How does a second home mortgage affect my debt-to-income ratio?
Your second home mortgage payment counts toward your total monthly debt obligations. Lenders calculate DTI as all monthly debts (primary mortgage, second home mortgage, car loans, credit cards, student loans) divided by gross monthly income. Second homes have stricter DTI limits (36% versus 43% for primary) because lenders view them as higher risk, making qualification harder if you have existing debts.
Do I need to have paid off my primary home to qualify for a second home loan?
No, you don't need your primary home paid off, but most lenders require 40% equity in it. If your primary home is worth $400,000 and you owe $200,000, you have exactly 50% equity, meeting most requirements.
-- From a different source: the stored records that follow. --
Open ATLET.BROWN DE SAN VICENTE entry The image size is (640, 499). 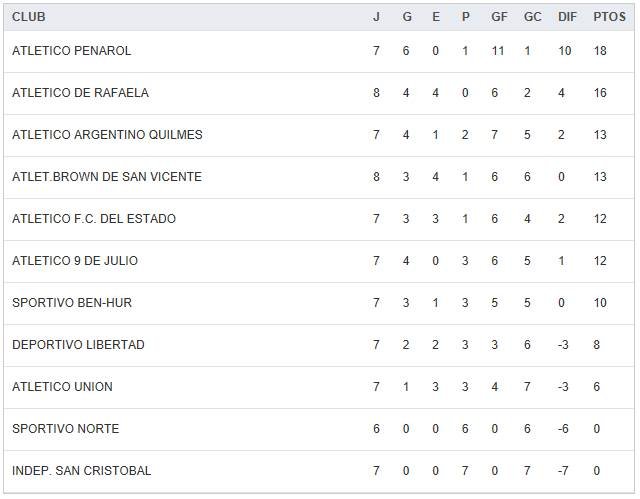107,177
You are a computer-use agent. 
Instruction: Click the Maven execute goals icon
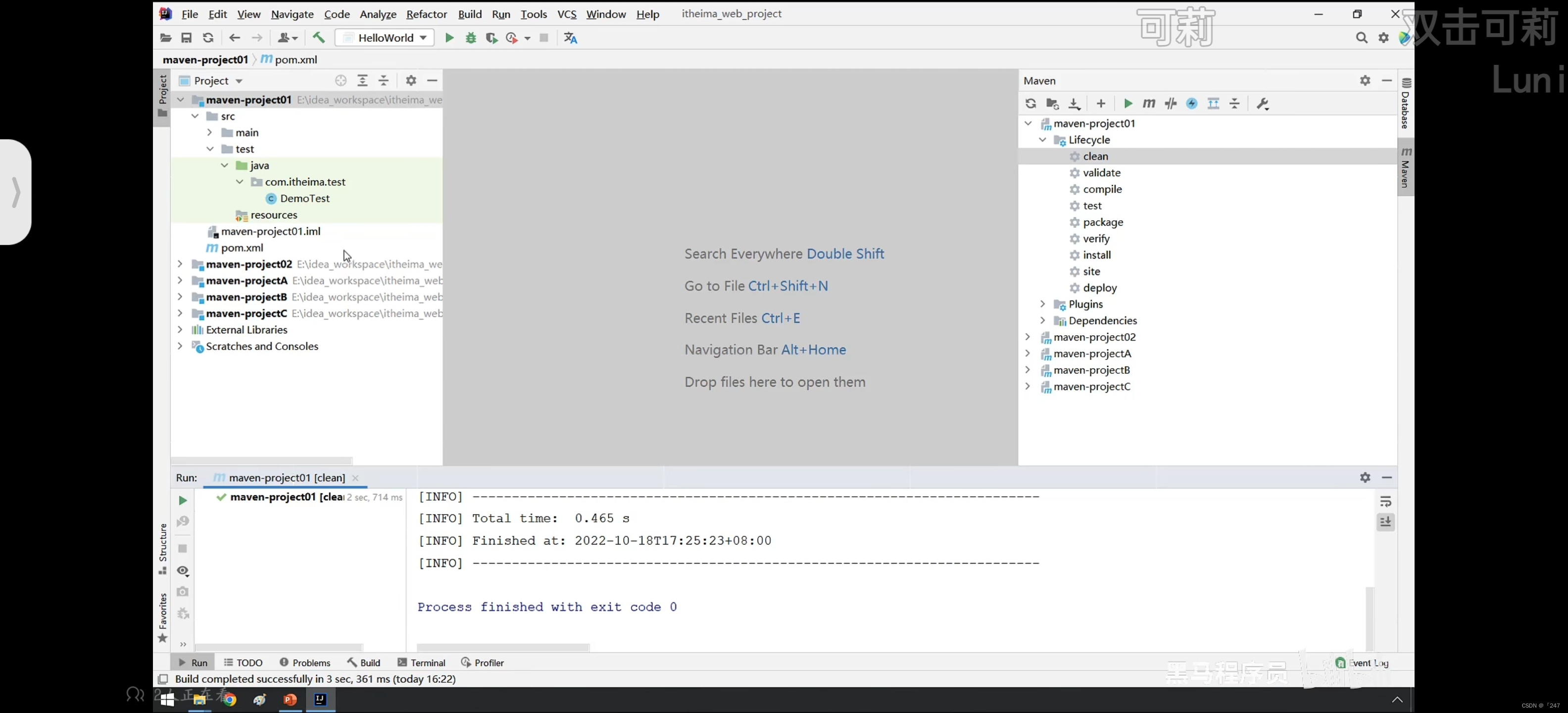coord(1148,103)

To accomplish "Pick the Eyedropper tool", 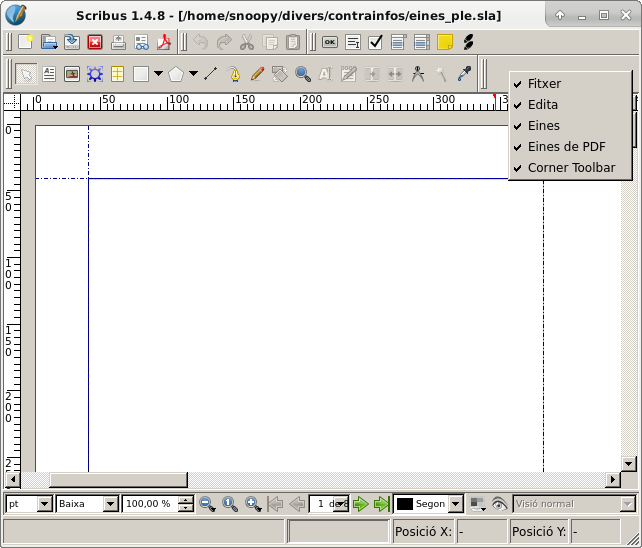I will point(464,74).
The equity demonstrates financial stability and gives the lender collateral security.
Will rental income from my second home help me qualify for the mortgage?
Yes, rental income can significantly improve your qualification if you document it. Lenders typically allow 75% of projected rental income to offset the mortgage payment, reducing your DTI. You'll need a lease agreement, property management estimate, or local rental comps to justify income claims. This is especially helpful for investment properties with strong rental markets.